Potential pairs 1988/89 1998 2004 2010 2016 2023
Scotland c1700 479 436 633 505 460 529
England c330 18 19 10 12 4 50
Wales c250 27 28 43 57 35 40
Northern Ireland c150 10 38 63 59 46 34
UK total c2500 534 521 749 633 545 653

What should we make of them?

  1. The UK Hen Harrier population is at about a quarter of its potential level (compare ‘2023’ with ‘Potential Pairs’) and that’s not good when we believe that this lack is largely due to illegal persecution. However, despite that, 2023 was…
  2. …overall a good year for Hen Harriers across the UK; numbers were good, not just compared with the last survey but compared with the year before and the run of surveys going back a long way. This is not true of Northern Ireland. It is true of England where the number of pairs was not just higher, much much higher, than in the previous survey year but was also higher than the previous four survey years combined.
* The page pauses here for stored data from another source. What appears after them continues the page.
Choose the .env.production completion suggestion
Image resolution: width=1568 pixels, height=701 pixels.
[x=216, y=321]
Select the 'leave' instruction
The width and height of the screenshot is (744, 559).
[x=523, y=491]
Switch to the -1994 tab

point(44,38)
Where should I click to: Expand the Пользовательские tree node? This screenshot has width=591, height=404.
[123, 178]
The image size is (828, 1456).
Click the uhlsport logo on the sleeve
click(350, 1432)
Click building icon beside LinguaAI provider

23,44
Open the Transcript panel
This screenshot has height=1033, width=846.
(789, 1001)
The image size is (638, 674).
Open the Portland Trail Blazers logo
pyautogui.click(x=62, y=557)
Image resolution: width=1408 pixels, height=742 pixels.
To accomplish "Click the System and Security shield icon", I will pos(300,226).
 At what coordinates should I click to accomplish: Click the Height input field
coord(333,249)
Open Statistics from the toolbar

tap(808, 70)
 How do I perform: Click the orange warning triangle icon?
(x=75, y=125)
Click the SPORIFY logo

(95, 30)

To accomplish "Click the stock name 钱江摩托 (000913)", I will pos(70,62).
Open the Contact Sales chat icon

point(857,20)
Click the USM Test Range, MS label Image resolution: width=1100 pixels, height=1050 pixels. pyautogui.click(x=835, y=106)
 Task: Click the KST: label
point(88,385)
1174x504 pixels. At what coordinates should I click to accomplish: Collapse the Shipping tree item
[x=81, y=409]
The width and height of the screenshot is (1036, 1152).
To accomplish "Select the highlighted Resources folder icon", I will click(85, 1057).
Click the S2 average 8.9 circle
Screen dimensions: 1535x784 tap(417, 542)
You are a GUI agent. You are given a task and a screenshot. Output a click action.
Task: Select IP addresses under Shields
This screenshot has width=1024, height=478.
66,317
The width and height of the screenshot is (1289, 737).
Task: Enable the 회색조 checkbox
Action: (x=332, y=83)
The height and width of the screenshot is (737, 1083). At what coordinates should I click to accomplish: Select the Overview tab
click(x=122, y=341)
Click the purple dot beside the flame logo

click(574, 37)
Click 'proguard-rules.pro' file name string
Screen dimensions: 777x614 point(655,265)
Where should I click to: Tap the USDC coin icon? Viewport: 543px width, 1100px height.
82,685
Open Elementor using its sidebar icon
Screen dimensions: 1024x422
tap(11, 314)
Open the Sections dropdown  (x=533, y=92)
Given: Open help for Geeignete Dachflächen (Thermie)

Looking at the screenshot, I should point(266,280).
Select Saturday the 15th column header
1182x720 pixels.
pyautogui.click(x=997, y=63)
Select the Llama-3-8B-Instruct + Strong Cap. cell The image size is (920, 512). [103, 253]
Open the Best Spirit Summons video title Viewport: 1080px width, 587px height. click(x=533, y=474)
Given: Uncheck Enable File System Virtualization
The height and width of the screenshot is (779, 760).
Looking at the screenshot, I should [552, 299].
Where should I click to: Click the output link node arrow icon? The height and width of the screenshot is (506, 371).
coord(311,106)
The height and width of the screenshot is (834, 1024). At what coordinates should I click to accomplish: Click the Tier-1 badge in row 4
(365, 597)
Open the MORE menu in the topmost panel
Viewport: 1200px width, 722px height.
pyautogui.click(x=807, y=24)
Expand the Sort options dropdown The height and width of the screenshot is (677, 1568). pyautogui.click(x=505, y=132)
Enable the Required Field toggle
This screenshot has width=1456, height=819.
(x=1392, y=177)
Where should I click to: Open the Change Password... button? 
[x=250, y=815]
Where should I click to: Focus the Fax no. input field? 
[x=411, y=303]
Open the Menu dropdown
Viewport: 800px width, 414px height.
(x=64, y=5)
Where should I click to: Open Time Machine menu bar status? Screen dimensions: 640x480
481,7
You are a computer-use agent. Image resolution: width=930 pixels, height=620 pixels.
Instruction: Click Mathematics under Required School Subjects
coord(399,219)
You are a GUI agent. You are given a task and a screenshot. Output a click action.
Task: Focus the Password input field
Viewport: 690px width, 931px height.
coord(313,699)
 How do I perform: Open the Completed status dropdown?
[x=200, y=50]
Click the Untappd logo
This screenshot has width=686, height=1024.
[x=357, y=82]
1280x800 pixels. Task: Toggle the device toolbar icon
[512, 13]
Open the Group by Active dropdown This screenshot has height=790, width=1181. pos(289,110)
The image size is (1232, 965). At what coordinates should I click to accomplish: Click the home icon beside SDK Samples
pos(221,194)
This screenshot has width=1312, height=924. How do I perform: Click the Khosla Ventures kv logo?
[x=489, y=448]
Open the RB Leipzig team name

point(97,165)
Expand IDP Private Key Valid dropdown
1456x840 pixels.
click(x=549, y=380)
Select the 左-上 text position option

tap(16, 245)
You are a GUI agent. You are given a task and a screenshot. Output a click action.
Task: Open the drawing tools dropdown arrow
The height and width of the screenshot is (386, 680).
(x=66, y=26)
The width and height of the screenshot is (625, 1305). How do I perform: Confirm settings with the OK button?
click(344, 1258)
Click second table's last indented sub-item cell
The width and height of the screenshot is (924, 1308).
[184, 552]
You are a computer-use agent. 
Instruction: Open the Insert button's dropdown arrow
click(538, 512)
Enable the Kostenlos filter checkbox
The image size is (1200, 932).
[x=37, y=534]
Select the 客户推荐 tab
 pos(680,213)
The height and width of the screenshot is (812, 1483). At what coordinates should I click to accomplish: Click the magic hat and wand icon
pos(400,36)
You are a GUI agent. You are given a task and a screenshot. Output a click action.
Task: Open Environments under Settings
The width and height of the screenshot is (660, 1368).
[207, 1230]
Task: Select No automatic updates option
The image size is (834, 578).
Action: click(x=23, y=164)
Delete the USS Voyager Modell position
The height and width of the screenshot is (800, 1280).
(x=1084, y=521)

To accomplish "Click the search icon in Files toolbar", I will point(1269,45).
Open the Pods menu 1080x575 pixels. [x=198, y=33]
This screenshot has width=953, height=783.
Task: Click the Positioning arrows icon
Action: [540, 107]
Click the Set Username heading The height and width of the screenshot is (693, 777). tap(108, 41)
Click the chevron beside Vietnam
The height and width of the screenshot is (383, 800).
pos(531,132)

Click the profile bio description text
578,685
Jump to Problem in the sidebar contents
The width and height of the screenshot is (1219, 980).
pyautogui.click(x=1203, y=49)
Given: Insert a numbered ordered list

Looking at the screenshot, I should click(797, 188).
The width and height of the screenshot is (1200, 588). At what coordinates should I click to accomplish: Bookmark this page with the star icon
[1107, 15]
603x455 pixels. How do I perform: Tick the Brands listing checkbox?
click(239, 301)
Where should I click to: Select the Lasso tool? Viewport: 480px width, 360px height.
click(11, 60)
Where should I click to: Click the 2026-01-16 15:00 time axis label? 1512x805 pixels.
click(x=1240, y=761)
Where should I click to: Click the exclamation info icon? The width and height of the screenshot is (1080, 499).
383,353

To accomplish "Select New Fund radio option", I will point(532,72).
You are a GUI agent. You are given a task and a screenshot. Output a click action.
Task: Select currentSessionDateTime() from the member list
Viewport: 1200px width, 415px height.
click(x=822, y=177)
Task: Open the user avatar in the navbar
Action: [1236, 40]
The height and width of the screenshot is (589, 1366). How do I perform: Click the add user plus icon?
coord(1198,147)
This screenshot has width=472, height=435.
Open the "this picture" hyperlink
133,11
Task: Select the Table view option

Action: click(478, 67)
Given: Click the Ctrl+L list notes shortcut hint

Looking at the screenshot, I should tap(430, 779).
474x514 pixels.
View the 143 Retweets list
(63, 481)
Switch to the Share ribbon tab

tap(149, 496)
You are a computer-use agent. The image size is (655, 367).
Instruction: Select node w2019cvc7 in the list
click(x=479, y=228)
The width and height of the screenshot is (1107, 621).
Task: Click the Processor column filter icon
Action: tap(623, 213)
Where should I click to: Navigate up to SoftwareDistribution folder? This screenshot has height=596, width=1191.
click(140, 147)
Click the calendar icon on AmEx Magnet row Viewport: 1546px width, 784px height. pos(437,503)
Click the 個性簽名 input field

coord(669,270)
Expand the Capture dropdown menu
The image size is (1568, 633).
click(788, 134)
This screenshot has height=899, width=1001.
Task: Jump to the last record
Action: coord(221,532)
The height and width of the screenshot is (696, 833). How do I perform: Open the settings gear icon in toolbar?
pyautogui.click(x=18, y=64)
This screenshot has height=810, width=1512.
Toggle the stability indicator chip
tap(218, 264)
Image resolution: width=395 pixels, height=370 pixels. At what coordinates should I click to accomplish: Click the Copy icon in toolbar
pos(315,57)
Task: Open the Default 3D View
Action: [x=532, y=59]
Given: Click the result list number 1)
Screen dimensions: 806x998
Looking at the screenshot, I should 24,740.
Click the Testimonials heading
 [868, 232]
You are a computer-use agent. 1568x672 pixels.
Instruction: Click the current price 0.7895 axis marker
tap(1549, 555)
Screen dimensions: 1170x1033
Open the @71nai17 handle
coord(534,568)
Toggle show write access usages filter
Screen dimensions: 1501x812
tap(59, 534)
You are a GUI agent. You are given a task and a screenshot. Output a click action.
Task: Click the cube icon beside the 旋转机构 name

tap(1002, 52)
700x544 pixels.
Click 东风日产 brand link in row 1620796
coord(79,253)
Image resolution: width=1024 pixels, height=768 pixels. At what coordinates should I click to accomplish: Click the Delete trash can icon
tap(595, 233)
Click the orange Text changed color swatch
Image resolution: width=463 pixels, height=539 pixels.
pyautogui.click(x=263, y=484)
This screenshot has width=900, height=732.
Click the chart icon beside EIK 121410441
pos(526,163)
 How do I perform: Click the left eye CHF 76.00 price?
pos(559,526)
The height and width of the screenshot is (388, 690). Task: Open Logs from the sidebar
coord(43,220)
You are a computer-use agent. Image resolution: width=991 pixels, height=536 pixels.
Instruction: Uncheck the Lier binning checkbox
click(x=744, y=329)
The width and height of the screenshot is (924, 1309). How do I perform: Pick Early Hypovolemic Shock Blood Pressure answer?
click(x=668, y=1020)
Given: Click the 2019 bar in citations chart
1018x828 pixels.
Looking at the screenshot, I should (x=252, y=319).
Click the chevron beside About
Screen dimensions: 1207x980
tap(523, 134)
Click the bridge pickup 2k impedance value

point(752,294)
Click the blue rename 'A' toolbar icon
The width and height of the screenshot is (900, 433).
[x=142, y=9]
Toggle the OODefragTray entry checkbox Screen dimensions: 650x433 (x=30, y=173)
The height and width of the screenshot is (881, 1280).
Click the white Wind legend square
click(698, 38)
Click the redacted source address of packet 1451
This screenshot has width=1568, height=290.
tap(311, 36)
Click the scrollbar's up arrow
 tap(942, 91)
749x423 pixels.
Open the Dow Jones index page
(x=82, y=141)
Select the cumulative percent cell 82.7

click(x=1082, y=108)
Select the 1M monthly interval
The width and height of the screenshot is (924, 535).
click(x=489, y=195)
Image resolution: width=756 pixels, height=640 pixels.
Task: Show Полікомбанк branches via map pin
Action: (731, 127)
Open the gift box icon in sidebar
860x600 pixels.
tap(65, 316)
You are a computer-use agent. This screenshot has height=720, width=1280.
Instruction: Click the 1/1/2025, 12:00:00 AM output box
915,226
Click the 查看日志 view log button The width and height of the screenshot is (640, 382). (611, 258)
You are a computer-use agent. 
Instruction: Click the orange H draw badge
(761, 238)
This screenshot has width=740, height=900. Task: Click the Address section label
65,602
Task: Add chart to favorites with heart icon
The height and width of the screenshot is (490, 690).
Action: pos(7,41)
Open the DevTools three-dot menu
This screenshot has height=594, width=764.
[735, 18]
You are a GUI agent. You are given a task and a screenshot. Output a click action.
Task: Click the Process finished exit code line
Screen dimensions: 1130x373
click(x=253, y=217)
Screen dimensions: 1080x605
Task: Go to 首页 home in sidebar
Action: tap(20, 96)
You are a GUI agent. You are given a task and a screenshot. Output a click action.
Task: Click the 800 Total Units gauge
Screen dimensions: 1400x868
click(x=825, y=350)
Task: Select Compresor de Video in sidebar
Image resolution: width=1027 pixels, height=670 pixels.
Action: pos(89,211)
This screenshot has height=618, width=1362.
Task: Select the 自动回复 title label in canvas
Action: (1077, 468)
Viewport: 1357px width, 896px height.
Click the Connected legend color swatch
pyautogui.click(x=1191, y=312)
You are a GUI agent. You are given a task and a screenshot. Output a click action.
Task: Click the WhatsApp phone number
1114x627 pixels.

  3. Despite having a very good year in 2023 (which we also know has been preceded by a run of improving years) England is still the worst performing country, compared with potential, of the four UK nations. Scotland is best (despite the fact from previous surveys that eastern grouse moors are basically Hen Harrier-free zones), Northern Ireland is second best (even though this year was a relatively poor year there), Wales is second worst and England, despite a much better 2023 than previous surveys is still worst. If the situation in England were similar to Northern Ireland then we would have something like 75 pairs of Hen Harrier in England now. I once supported a lower-league football team and we had good years and bad years but we were lower-league all the same – England is still lower-league for delivering Hen Harriers. It will take continued improvement (at a greater rate than other nations) for England to get anywhere near Northern Ireland in this respect.
  4. This is speculation, but informed speculation; I wonder whether the increases in Hen Harrier numbers in Scotland and Wales are partly due to reduced spring persecution in England. There must be reduced spring persecution in England because there are more Hen Harriers, and harriers passing through England to other nations may benefit from this too.